Exercise directions:
Looking at the records below, please work out how many lines contain the word "Online" and give the number alone.

========

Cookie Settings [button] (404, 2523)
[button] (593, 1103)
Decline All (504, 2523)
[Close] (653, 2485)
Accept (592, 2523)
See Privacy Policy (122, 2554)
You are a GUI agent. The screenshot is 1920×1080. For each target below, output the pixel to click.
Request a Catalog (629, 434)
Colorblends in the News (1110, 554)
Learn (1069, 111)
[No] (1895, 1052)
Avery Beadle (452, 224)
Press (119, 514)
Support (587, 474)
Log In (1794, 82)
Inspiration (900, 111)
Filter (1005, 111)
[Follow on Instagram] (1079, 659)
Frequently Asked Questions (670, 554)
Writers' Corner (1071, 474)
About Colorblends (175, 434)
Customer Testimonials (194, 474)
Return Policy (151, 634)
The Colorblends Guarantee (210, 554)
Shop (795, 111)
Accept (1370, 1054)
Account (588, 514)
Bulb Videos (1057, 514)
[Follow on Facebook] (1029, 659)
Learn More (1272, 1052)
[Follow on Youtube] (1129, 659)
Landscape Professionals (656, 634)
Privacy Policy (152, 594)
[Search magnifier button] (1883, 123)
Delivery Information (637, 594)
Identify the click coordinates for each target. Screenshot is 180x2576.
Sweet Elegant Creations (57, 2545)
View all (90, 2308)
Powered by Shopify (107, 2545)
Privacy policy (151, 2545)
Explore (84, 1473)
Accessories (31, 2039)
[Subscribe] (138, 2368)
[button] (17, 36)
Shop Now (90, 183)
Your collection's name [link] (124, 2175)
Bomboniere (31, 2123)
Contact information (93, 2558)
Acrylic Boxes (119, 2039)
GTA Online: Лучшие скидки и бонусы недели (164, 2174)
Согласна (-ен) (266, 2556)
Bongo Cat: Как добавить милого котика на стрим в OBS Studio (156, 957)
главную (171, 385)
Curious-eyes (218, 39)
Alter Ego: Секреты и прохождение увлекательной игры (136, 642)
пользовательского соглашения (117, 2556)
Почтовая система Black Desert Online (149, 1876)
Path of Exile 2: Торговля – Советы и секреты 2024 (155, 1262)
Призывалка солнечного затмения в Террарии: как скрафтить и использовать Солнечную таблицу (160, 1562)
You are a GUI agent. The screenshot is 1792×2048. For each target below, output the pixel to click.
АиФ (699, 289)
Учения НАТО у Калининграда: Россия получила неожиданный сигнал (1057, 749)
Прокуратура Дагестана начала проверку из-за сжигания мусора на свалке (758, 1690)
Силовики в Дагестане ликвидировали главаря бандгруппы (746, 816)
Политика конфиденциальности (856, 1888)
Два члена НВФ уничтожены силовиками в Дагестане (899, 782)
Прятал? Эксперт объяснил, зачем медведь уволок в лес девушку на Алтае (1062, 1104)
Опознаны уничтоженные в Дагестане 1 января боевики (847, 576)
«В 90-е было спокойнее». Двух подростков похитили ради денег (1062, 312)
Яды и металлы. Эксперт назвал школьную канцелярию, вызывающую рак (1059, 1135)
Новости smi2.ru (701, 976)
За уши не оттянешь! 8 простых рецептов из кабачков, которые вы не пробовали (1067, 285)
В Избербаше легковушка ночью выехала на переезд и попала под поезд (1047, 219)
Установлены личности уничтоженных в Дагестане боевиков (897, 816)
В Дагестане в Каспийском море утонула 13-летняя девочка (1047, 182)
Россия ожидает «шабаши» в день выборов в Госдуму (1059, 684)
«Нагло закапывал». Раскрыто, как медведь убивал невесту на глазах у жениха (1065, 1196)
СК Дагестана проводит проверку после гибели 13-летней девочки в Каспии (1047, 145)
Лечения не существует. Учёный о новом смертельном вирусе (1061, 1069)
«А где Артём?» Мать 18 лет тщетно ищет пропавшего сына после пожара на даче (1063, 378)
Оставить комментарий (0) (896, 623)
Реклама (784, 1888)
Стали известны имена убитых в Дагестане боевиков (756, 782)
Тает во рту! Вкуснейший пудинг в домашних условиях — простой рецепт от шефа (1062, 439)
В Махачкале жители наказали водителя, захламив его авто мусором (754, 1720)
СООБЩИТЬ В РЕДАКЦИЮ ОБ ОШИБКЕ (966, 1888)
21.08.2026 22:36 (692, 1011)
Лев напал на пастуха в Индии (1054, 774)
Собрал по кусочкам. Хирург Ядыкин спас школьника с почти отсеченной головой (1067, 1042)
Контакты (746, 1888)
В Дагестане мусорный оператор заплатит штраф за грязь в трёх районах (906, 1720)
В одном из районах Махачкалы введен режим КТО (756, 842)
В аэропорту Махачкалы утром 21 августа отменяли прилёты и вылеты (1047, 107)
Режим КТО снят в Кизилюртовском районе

========

Solution to the exercise:
2